→ **Problem to solve**:
Please write the next part of the news article about the UN and the Western Sahara protests, picking up after its last sentence.

→ **Source excerpt**:
● ● ● ● ● ● ●
UN
1-Line Answer to Press Q on W
Sahara Protests, With Morocco
Tried Again To Censor ICP
By Matthew
Russell Lee
UNITED NATIONS,
March 27, updated – Amid
Western Sahara protests and
repression in El Aaiún, Inner
City Press which both the UN
and Morocco has tried to
censor on the morning of March
27 asked the UN's top three
spokespeople questions,
including "in El
Aaiún renewed
protests have been met with
repression. What is MINURSO
doing, and what is the
Secretary General's comment?"
At the day's noon briefing,
sans restricted Inner City
Press, UN spokesman Farhan Haq
faced only two questions; on
one he ironically answered
about the right to protest,
elsewhere. Update: after the
briefing, Haq's office sent
Inner City Press this sentence,
published in full: "Regarding
protests in Western Sahara,
the UN recognizes the right of
all to peaceful assembly and
protest."
The UN's
willingness to censor Press
coverage of itself and its
failures such as in Western
Sahara, including at the
behest of abusive UN member
states like Morocco, shows a
need for radical reform not
currently being attempted much
less achieved. A complaint
conveyed to Inner City Press
on March 22 by the UN
Department of Public
Information, which previously
evicted and still restricts
Inner City Press after it
pursued the Ng Lap Seng UN
bribery case in the UN Press
Briefing Room and regarding
DPI's Cristina Gallach is a
case in point.
● ● ● ● ● ● ●
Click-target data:
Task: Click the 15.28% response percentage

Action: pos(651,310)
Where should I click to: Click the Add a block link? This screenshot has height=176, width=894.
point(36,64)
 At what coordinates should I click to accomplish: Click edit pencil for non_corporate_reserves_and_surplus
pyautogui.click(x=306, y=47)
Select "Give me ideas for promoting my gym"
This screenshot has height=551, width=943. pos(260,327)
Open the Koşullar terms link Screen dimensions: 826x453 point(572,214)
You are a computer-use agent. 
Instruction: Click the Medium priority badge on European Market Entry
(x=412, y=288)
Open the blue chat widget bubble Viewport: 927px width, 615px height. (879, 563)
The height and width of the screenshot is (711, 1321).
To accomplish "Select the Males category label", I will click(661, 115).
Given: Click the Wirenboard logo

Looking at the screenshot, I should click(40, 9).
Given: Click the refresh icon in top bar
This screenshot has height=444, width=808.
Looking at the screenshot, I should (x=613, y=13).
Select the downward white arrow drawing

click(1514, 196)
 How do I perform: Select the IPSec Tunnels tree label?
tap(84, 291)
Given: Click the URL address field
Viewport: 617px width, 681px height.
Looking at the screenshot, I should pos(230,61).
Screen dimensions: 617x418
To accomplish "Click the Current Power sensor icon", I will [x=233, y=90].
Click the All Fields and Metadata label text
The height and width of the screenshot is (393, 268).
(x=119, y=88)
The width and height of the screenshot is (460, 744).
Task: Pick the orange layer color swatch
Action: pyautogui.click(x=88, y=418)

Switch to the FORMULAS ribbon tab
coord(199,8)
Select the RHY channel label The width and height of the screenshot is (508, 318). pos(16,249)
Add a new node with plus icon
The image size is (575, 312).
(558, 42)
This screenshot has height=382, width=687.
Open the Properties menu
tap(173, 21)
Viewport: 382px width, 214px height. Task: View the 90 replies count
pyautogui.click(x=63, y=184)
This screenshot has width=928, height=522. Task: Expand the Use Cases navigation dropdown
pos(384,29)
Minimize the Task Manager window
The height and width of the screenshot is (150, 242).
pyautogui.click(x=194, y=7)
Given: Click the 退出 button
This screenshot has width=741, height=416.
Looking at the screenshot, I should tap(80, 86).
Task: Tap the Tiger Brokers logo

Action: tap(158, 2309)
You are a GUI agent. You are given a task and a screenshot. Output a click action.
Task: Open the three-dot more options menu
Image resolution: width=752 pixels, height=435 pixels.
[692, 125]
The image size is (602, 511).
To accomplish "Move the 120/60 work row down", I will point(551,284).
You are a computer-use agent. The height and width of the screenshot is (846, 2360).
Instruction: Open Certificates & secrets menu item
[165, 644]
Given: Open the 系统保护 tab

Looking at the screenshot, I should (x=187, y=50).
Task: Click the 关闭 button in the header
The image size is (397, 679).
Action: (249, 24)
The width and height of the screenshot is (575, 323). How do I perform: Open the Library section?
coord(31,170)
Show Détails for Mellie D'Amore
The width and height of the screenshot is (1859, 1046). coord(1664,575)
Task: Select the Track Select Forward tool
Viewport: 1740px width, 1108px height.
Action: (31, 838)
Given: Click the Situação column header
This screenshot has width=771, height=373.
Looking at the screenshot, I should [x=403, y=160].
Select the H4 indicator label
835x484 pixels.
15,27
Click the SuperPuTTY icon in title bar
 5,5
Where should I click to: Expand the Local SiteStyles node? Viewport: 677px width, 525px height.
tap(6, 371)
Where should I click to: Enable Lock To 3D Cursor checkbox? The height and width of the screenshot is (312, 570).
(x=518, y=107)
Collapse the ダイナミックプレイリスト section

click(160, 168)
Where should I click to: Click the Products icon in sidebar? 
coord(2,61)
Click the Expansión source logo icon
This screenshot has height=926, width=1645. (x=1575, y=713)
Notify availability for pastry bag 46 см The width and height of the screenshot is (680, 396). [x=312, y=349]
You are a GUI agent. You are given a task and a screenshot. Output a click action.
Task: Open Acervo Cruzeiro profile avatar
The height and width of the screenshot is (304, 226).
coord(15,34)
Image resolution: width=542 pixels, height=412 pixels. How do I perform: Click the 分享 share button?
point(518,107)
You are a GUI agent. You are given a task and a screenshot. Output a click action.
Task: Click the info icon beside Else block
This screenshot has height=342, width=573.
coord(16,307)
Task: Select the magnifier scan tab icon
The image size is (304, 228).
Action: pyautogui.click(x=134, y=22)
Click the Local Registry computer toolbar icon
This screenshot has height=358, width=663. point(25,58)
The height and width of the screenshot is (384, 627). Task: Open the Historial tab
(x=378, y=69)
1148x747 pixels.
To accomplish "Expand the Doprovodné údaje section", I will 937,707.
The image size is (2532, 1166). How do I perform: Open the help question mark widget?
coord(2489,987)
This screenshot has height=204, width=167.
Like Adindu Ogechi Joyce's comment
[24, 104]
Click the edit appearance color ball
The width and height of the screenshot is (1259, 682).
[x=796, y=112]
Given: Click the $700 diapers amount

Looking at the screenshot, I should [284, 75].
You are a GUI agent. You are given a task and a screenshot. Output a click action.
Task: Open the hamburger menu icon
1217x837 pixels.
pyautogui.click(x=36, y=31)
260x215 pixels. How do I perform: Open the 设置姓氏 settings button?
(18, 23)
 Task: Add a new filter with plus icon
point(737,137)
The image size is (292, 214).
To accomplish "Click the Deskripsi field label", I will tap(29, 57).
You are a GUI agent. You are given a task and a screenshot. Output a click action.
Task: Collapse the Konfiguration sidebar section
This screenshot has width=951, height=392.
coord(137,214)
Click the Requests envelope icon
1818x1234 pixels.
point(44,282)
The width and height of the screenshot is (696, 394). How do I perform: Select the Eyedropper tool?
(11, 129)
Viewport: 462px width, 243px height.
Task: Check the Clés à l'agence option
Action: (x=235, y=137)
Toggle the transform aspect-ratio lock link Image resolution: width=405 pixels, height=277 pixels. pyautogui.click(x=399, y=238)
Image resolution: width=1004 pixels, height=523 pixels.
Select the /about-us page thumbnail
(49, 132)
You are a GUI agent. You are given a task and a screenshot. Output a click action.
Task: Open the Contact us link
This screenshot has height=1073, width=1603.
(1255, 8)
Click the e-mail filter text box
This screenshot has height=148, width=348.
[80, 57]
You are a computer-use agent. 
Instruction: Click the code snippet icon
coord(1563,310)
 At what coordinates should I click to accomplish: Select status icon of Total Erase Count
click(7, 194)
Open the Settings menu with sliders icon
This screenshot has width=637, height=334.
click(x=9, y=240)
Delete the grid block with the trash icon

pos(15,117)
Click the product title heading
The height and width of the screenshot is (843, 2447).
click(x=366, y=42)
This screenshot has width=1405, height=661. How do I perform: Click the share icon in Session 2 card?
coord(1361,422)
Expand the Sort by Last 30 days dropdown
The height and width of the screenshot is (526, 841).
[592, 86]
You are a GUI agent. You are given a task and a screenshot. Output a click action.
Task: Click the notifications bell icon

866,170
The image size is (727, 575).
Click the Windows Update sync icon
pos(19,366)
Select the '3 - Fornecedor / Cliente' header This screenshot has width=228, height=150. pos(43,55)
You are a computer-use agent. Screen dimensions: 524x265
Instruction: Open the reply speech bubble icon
● ● ● ● ● ● ●
→ **Answer to the problem**:
The
background is that when UN
Secretary General Antonio
Guterres' schedule was updated
on the afternoon of March 17
to add Brahim Ghali,
Secretary-General of the
Frente Polisario at 4 pm,
Inner City Press remained at
the UN Security Council
stakeout working. When the
Polisario delegation,
including UN envoy Christopher
Ross, was escorted to the
elevators at 3:45 pm, Inner
City Press took a photograph
and tweeted
it, along with urging
Guterres' holdover spokesman
Stephane Dujarric to issue a
read-out. But then one of the
Morocco diplomats who had been
hovering around the Security
Council stakeout for hours
went and complained to UN
Security that Inner City Press
had taken a photograph - from
the Security Council stakeout
where it is authorized, and
where at the same time
tourists were taking
photographs. Inner City Press
was encouraged to stop so that
a UN Security supervisor would
be called. (Here's
how UN Security ousted Inner
City Press from the same
stakeout, at the order of
Under Secretary General
Cristina Gallach, audio
here.) This is the
disgusting level of censorship
in today's UN, that must be
reversed.
Now on
March 22 the UN Media
Accreditation and Liaison
Unit, cc-ing superiors in the
Department of Public
Information, has warned Inner
City Pres about "recording...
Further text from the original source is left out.